Is it no wonder there’s been a massive exodus from organized religion and Christianity in the past few decades? Is it no wonder we have so many people going through what has been labeled, “The Great Deconstruction,” by individuals like Brad Jersak.
People hear the theology and the platitudes, but like Job listening to his friends, that theology doesn’t seem to add up to what they’ve experienced. So, who wants to be part of and identify with a group of people like the church, where there’s this great corporate cognitive dissonance going on? When 2 + 2 doesn’t equal 4, we naturally become suspicious.
And it gets even worse when your suspicions are confirmed– when you discover your mother is a whore. That’s some pretty heavy stuff. She’s a woman engaged in certain behaviors that not only do you not approve of, but that come with a certain reputation around town. People talk about her, and you know of the rumors and whisperings. And worst of all, you know they are true. Very true indeed.
Which of course, breaks your heart, and causes you to feel disillusioned. It makes you have deep conflicting emotions about your mom.

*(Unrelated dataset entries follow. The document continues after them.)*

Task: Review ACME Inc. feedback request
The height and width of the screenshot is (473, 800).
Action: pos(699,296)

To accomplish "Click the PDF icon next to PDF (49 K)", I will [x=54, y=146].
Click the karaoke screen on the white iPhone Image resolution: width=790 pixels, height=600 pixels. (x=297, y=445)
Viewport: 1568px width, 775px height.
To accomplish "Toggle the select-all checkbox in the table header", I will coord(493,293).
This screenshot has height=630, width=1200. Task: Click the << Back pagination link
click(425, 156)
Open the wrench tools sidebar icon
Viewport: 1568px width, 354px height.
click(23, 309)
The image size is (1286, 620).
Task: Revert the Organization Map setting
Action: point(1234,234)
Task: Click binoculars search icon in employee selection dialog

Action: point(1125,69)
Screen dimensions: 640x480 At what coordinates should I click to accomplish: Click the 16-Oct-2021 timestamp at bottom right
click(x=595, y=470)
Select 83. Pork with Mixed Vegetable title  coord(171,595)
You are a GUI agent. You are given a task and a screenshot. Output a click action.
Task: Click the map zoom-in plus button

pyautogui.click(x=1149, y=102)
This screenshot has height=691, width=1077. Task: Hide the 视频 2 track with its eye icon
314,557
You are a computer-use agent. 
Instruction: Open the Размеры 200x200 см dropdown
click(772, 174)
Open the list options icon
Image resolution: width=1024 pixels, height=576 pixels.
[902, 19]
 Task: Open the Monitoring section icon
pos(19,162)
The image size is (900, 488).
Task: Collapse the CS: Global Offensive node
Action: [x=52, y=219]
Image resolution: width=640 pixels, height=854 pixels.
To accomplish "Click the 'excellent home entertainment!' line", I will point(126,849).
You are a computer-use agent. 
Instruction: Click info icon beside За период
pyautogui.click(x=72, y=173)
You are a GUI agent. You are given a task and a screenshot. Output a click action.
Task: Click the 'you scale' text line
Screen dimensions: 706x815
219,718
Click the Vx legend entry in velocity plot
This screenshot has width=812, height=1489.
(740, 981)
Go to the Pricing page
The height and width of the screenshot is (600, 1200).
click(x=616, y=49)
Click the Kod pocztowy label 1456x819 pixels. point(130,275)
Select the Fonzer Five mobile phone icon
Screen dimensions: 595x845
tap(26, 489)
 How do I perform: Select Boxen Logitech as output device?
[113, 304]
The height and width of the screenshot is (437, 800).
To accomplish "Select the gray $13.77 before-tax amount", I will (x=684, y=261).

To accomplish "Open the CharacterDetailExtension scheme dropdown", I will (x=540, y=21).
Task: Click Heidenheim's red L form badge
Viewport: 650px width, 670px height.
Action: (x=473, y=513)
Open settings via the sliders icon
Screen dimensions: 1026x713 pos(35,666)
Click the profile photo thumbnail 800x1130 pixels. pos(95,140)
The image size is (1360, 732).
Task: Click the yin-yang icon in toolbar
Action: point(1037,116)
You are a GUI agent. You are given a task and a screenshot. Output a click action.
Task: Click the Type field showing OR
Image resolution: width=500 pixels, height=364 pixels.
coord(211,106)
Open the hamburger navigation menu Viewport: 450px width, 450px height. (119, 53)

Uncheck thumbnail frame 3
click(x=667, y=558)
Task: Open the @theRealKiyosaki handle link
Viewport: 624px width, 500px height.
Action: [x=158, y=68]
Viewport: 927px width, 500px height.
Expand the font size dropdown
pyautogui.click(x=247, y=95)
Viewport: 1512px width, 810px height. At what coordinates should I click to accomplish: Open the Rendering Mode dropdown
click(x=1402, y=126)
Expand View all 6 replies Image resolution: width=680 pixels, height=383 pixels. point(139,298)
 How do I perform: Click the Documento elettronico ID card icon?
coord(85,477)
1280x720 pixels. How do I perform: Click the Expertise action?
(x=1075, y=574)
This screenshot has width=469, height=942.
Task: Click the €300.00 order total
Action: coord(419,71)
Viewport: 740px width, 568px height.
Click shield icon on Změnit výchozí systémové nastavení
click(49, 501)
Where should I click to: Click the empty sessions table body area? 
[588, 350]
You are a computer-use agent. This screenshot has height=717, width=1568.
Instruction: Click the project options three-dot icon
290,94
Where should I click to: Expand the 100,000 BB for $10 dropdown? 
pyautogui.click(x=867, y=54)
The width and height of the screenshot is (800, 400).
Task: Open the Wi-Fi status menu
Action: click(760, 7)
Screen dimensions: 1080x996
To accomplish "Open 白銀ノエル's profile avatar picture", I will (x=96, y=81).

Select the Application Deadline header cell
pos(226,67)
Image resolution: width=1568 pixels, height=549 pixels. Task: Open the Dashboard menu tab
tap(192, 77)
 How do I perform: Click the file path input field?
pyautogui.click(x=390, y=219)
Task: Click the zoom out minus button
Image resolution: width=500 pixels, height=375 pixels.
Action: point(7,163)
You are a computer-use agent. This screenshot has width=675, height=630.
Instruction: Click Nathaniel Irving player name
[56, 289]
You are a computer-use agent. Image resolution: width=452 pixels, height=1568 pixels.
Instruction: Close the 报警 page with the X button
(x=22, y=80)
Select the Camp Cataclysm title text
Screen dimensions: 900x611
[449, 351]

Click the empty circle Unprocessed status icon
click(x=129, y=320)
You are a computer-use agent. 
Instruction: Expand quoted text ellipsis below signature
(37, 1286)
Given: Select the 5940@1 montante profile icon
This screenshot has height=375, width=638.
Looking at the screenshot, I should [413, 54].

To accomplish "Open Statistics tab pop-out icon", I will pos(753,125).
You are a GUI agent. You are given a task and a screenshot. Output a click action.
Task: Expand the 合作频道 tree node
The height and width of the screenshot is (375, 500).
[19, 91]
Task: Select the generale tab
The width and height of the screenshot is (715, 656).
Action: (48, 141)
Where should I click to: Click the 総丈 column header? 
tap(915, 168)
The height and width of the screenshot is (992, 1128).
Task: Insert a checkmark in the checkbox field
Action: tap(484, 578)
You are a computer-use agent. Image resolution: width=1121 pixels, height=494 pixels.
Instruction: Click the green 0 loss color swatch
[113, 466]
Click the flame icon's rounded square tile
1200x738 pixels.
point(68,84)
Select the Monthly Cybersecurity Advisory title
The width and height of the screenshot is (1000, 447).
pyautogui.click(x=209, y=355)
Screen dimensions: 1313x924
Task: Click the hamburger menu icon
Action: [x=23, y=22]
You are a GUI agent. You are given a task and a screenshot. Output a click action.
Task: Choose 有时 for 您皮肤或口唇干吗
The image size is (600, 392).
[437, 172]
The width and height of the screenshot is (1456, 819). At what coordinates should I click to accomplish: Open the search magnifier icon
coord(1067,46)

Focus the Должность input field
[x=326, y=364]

I saw this growing up in a household that took in foster kids. The kids, especially the older ones, really struggled with the fact that their parents were often people of the worst kind. And for those who held onto hope of being reunited with their parents, there was a lot of conflict within them. Yet in spite of all that had transpired in their lives and their parents, they often still had a deep abiding sense of love for their mom and dad.
Which raises me to my ultimate point for today’s podcast. The Church… do you love her? Do you love the church even when she’s a whore?
Yes, sometimes when dysfunction exists of the worst kinds, it might be necessary to draw up some very firm boundaries between people, that keeps them at a distance for a while. So, I get that so many people feel the need to create some distance between themselves and the church, and to no longer darken her doors.
But my question again is, in spite of the church behaving like a whore… Do you still love her? And genuinely so?
I can’t speak for you, but I can speak for me. And all I can say is… I get it.
The church isn’t always this wonderful safe space that’s committed to the thriving of humanity and helping make people more and more like Jesus. Sometimes she shoots herself in the foot and then wants to shoot you in the foot too.
But is there this thing deep within you that says… Yeah, she’s awful, she’s a whore, but I love her anyway?
That’s where I’ve been for a long time myself. I went through a deep crisis of faith before and got burned by the church. And in spite of all the abuse at her hands, all the dysfunction, and all the terrible stuff, I kept longing for her anyway.
I love the church in spite of all the ugly, because ultimately, I feel deep within my heart that Jesus loves her too.
And ultimately, I found myself inexplicably drawn to her yet again. I want her to be the bride that’s been prepared for her groom. A bride that is pure, adorned, and beautiful. And I stick around, tethered to an unshakable dream that Christ holds out for her, and as someone that wants to help make that dream a reality.
The church is a whore, but she is my mother, and I’m going to love her anyway.
The definition of “church” wasn’t clear in your post. Are you referring to the church as an institution, or the church as a people?
On a related note, your post reminded of the Catholic titan George Pell’s recent passing. This was penned by a Protestant journalist: https://www.smh.com.au/national/pell-will-always-be-seen-as-a-servant-of-the-church-not-its-flock-20230111-p5cbsw.html (the comments section is excellent reading too)
Good question. These days the lines between the two, the people and the institution, are often blurry. So, my comments would be applicable to both, as it can be hard to make a distinction between the two at times.